However, what is most disappointing about the leaked proposal is a suggestion in the Times article that what is motivating the administration more than any other factor is the fear that establishing a case against these men in a conventional trial in a federal court might result in the Justice Department’s inability to mount an effective case against one of them. As the Times described it, “Officials involved in the process said that lawyers reviewing the case have said that federal-court charges against four of the men might be possible, but that the evidence might be too weak for a federal court case against one of the five, Walid Bin Attash.”
As David Seth explained,
Usually, when “the evidence might be too weak for a federal court case” the prosecution recognizes that it cannot meet its burden of proof and it dismisses the charges. If the prosecution doesn’t dismiss the charges, it’s up to a jury or a judge to find the accused not guilty. And then? And then the accused goes free. Not so in Gitmo. Evidently in Gitmo, somebody who might be released because the case is “too weak for a federal court case” instead gets to plead guilty and be executed.
Seth added, “And to think that I was worried that those with weak cases would be ‘preventively detained’ forever and ever. Even that would be better than coerced guilty pleas followed by execution.”
Sadly, I think that this analysis is accurate, and I can only hope that the leaking of the proposal — which has already provided yet another example of the administration’s inability to act decisively to undo the crimes of the Bush years — is intended to test the waters, and that the feedback will so overwhelmingly negative that the government will accept that, in cleaning up its inherited mess, justice must not only be pursued without cutting corners, but must also be seen to be done, and must also involve an acceptance that the men it is dealing with are criminals — not “warriors” who stand somehow outside the law — and that, as in any criminal case, it is possible that not every prosecution will be successful.

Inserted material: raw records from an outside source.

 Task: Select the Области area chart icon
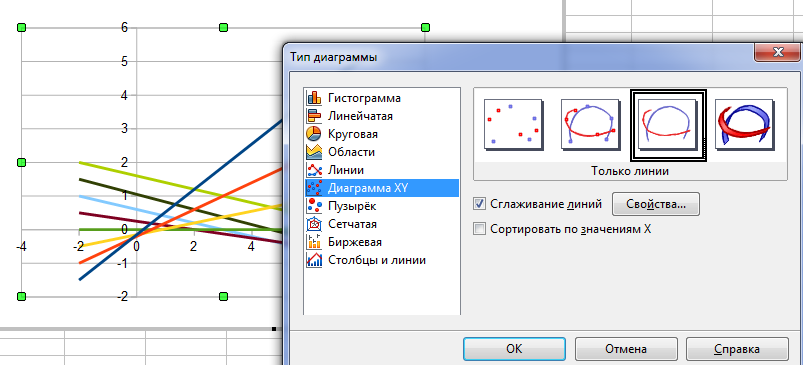point(313,152)
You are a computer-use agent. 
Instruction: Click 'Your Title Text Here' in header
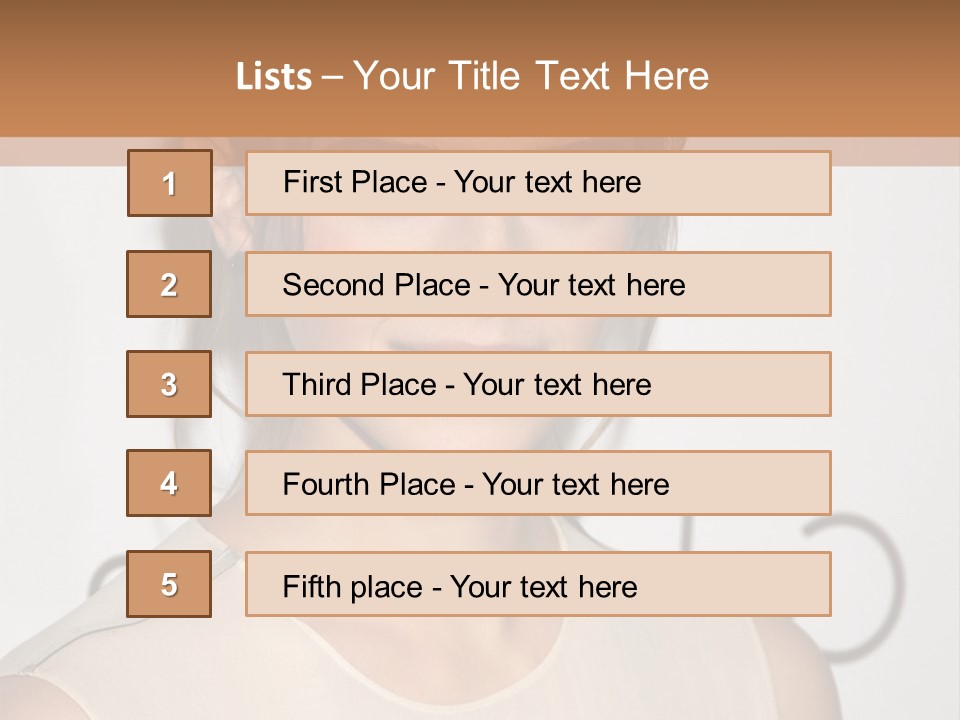[531, 76]
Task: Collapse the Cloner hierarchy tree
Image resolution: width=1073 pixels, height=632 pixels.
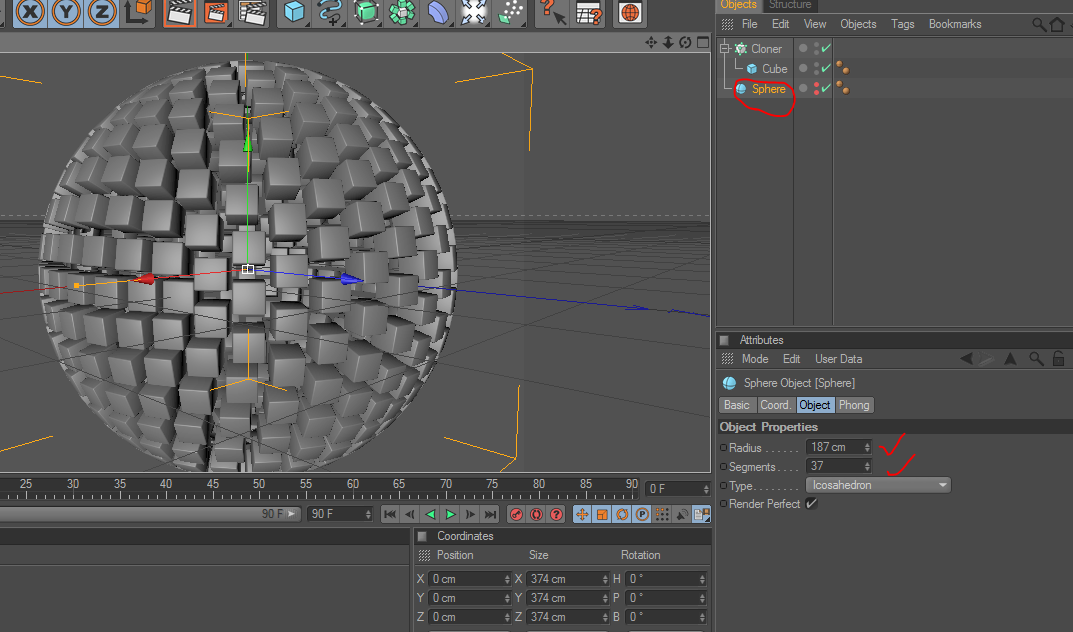Action: 725,48
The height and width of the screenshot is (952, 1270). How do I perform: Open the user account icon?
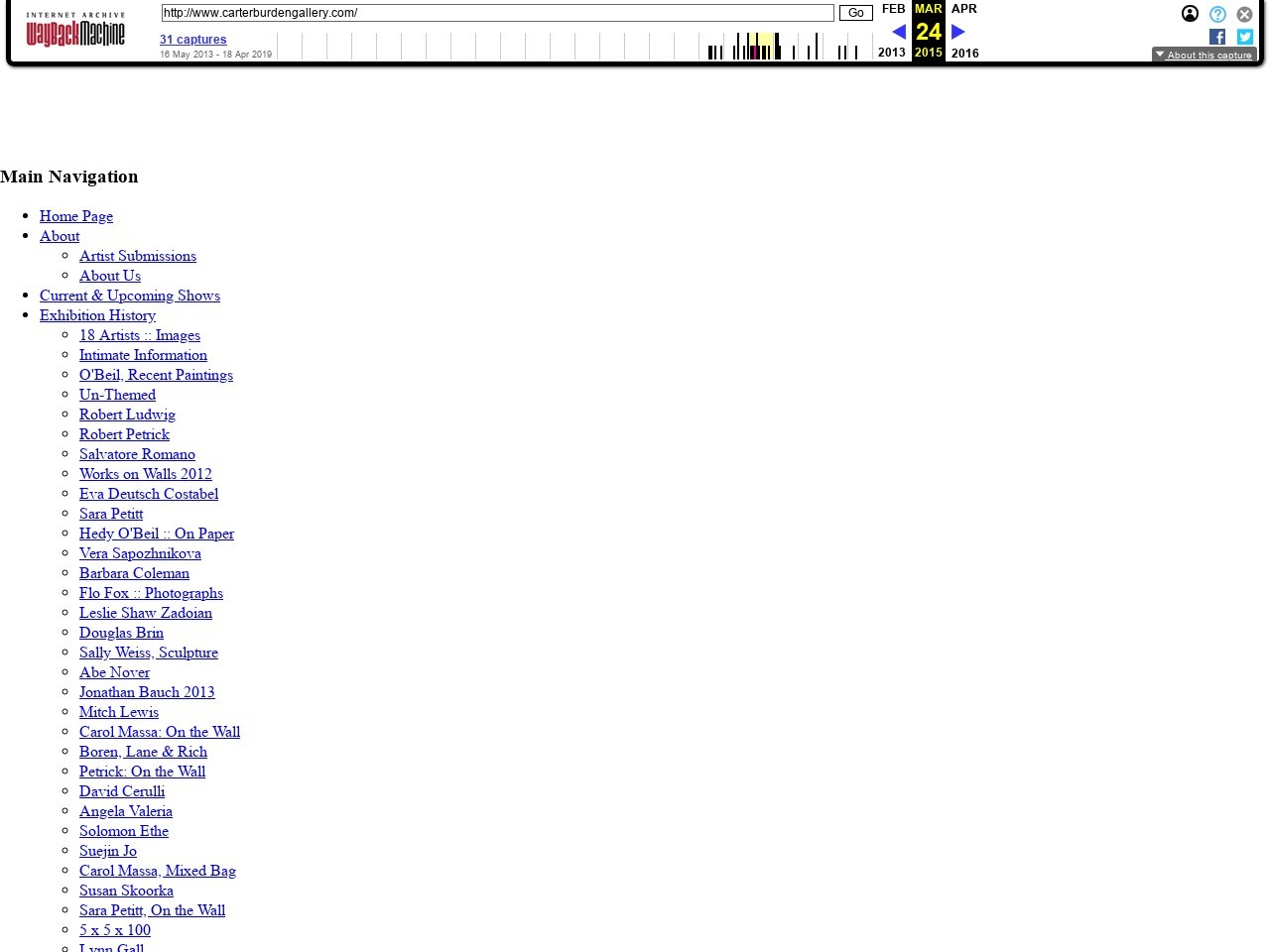[x=1190, y=14]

If senior officials need any further reminders about the importance of operating within the bounds of the law, they should recall that one of the reasons that Col. Morris Davis, the former chief prosecutor of the commissions, resigned in October 2007 was the following exchange with William J. Haynes II, the Pentagon’s chief counsel, which took place in August 2005.
According to Col. Davis, Haynes “said these trials will be the Nuremberg of our time” — a reference to the 1945 trials of Nazi leaders, “considered the model of procedural rights in the prosecution of war crimes,” as an article in the Nation described them. Col. Davis replied that he had noted that there had been some acquittals at Nuremberg, which had “lent great credibility to the proceedings,” and added, “I said to him that if we come up short and there are some acquittals in our cases, it will at least validate the process. At which point, his eyes got wide and he said, ‘Wait a minute, we can’t have acquittals. If we’ve been holding these guys for so long, how can we explain letting them get off? We can’t have acquittals. We’ve got to have convictions.’”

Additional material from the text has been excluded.